Later, in a release issued to fans, Leiweke said the decision to not play was not unanimous. "While some felt the court was indeed playable, our sole focus was player safety and leaving nothing to risk," he wrote.
The game will not be rescheduled. Miami opens the regular season Tuesday in Boston. Orlando plays its first game at home against Washington on Thursday.
Van Gundy sent a text message to Spoelstra in the morning about the problem, and the teams were in constant contact with arena officials throughout the day, told often that conditions were improving.
"It would have been like playing on butter," Magic guard J.J. Redick said.
Magic guard Vince Carter and Heat forward LeBron James have seen this before. A game between their old clubs, the Toronto Raptors and Cleveland Cavaliers, was canceled in October 2003 — part of James' rookie preseason tour — after condensation formed on the court in St. John's, Newfoundland.

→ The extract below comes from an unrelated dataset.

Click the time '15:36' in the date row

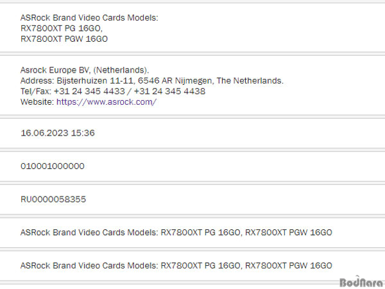click(83, 133)
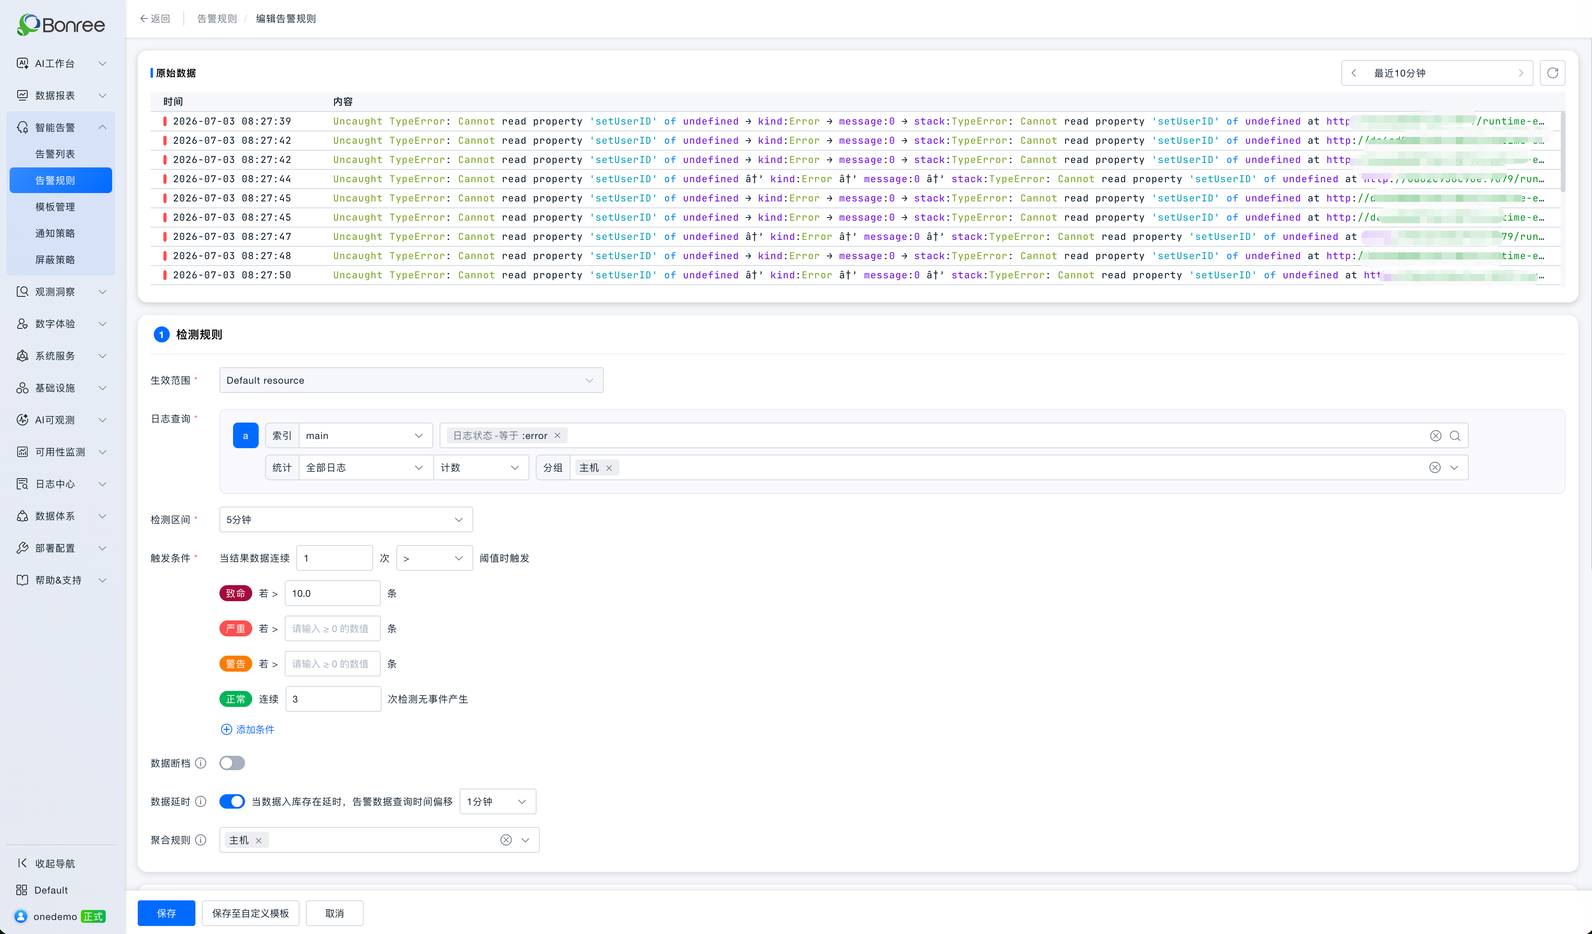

The arena in St. John's, though much smaller than the one in Tampa, used a similar setup, installing the court over hockey ice. The Tampa arena has hosted basketball several times before, including NCAA men's tournament games and a women's Final Four in 2008 — plus will host men's tournament play again in March. The floor had not been used for months, arena officials said.
With the regular season starting next week, Carter thought conditions were particularly risky.
"More than anything, the season's right around the corner," Carter said Thursday morning, as a few of his teammates did some shooting — something he watched from the side because of his safety concerns.
When the Magic arrived to practice Friday morning, the court was still wet and slippery — though it was unclear then if the moisture was from the ice below or the process of cleaning the court — and the NBA 3-point lines hadn't been installed. Workers were on the floor with mops and brooms, and fans were brought in to help circulate air and speed up the drying process.
Some Heat players noticed there were both slippery spots and spots with too much grip when they were on the floor warming up about two hours before the scheduled tip-off. Guard Dwyane Wade, returning to practice from an injured hamstring but not scheduled to play Friday night anyway, said he thought it was too risky for the teams to take the floor.
"I felt that the floor wasn't really a good floor," Wade said. "Just walking on the floor, you could tell."
Ticketholders were told they would receive full refunds at their point of purchase, and Leiweke, who started his job at the arena three weeks ago, said the arena will also try "to make this right" to fans – some of whom flew in from Dallas and Albany, N.Y., for the game.
Carl Leibert brought his son, Christian, to the game for his 8th birthday Friday night. Christian had been an avid Magic fan but became a Heat fan this summer when Miami signed James and Chris Bosh to join Wade. The boy, in James' No. 6 Heat jersey, was in tears after the cancellation was announced.
"We don't get to see NBA games here in the Tampa Bay area, much less two of the best teams in the NBA," Carl Leibert said. "It's more than disappointing for it to end this way."
Van Gundy tried to inject some humor into the proceedings.
"I say we should go to an outdoor court, call your own and let's go," Van Gundy said.
Orlando and Miami meet next Friday in the Heat home opener, which will be attended by Commissioner David Stern.